Ratio compares one amount to another amount.
A ratio is written using a colon : between the amounts.
e.g. For every three sweets that Aaron eats, Julie eats one sweet.
This would be written as a ratio as 3:1
This means that for every group of four sweets, Aaron eats three of them, and Julie eats one of them.
Proportion tells us about a part of an amount in relation to the whole amount.
e.g. There are four sweets. Aaron eats three out of the four sweets. Julie eats one out of the four sweets.
Proportions can be expressed as fractions. In this example, Aaron eats 3/4 of the sweets, and Julie eats 1/4 of them.
1. In my garden, there are 8 blackbirds for every 6 sparrows. How could we write this as a ratio in its simplest form?
The ratio can be written as 8:6
In order to simplify this, we need to divide both amounts by the same number.
We can divide both of the numbers in the ratio by 2:
8 ÷ 2 = 4
6 ÷ 2 = 3
So, the ratio in its simplest form can be written as 4:3.
(Sometimes you might be able to divide the amounts again by another number. You will know when you have reached the simplest form when you cannot divide both amounts by the same number any further.)
2. There are 24 ladybirds on a leaf. The ratio of red to yellow ladybirds is 10:2. How many red ladybirds are there?
We could solve this problem using a diagram, where 'L' stands for one ladybird.
After every 10 'L's to represent the red laybirds, there should be 2 'L's to represent the yellow ladybirds. Continue drawing 'L's until you have 24.
When counted, we can see that there are 20 red ladybirds on the leaf.
Here is another way of solving the above problem:
Add the numbers in the ratio (10:2) together:
10 + 2 = 12
Divide the total number of ladybirds (24) by this number (12):
24 ÷ 12 = 2
To find out how many red ladybirds there are, multiply 10 by 2:
10 x 2 = 20.
There are 20 red ladybirds on the leaf.
1. There are 21 coins in a jar. Two in every seven coins are silver. How many silver coins are there in the jar?
Again, we could use a diagram to solve this problem:
🟡 🟡 🟡 🟡 🟡 ⚪️ ⚪️
🟡 🟡 🟡 🟡 🟡 ⚪️ ⚪️
🟡 🟡 🟡 🟡 🟡 ⚪️ ⚪️
When counted, we can see that there are 6 silver coins in the jar.
Here is another way of solving the problem:
First, calculate how many groups of seven coins there are in the jar:
21 ÷ 7 = 3
Now, multiply the number of silver coins in every group of seven by 3:
2 x 3 = 6
There are 6 silver coins in the jar.
2. In a box of chocolates, 3 in every 8 are toffee-flavoured. If there are 48 chocolates in the box althogether, how many are toffee-flavoured?
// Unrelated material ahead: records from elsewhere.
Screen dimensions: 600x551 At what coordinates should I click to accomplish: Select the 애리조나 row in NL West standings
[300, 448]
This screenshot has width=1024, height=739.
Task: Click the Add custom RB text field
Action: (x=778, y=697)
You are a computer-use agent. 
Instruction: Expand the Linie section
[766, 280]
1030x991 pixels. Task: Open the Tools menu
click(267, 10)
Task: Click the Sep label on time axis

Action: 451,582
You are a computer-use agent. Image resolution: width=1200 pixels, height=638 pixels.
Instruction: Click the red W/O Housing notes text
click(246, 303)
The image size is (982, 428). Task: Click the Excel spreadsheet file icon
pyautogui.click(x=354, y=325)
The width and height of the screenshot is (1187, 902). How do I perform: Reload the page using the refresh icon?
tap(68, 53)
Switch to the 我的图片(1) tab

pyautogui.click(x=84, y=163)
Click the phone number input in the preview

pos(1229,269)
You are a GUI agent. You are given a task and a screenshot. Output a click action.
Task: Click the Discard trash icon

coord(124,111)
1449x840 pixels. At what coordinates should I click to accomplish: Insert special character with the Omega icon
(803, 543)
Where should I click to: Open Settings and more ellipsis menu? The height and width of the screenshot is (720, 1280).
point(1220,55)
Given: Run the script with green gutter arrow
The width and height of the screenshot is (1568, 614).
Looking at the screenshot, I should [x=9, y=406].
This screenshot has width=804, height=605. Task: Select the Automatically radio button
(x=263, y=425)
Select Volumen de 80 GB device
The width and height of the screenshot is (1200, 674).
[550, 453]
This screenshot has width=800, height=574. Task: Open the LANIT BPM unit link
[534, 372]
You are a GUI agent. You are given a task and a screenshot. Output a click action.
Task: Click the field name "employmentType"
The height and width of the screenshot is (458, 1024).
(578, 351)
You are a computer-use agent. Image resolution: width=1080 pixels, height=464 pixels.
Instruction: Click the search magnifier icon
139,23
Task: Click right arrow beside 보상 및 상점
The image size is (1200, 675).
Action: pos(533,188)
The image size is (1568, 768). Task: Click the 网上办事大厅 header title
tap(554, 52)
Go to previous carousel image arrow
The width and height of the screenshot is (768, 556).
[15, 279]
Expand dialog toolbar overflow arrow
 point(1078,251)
It would take a long time to draw a diagram of 48 chocolates, so for this question, using division and multiplication skills are more efficient.
First, calculate how many groups of eight chocolates there are in the box:
48 ÷ 8 = 6
Now, multiply the number of toffee-flavoured chocolates in every group of eight by 6:
3 x 6 = 18
There are 18 toffee-flavoured chocolates in the box.
Ratio and Proportion appears in the National Curriculum in Year 6.
Within this strand, pupils are taught to:
- solve problems involving the relative sizes of two quantities where missing values can be found by using integer multiplication and division facts
- solve problems involving the calculation of percentages [for example, of measures, and such as 15% of 360] and the use of percentages for comparison
- solve problems involving similar shapes where the scale factor is known or can be found
- solve problems involving unequal sharing and grouping using knowledge of fractions and multiples.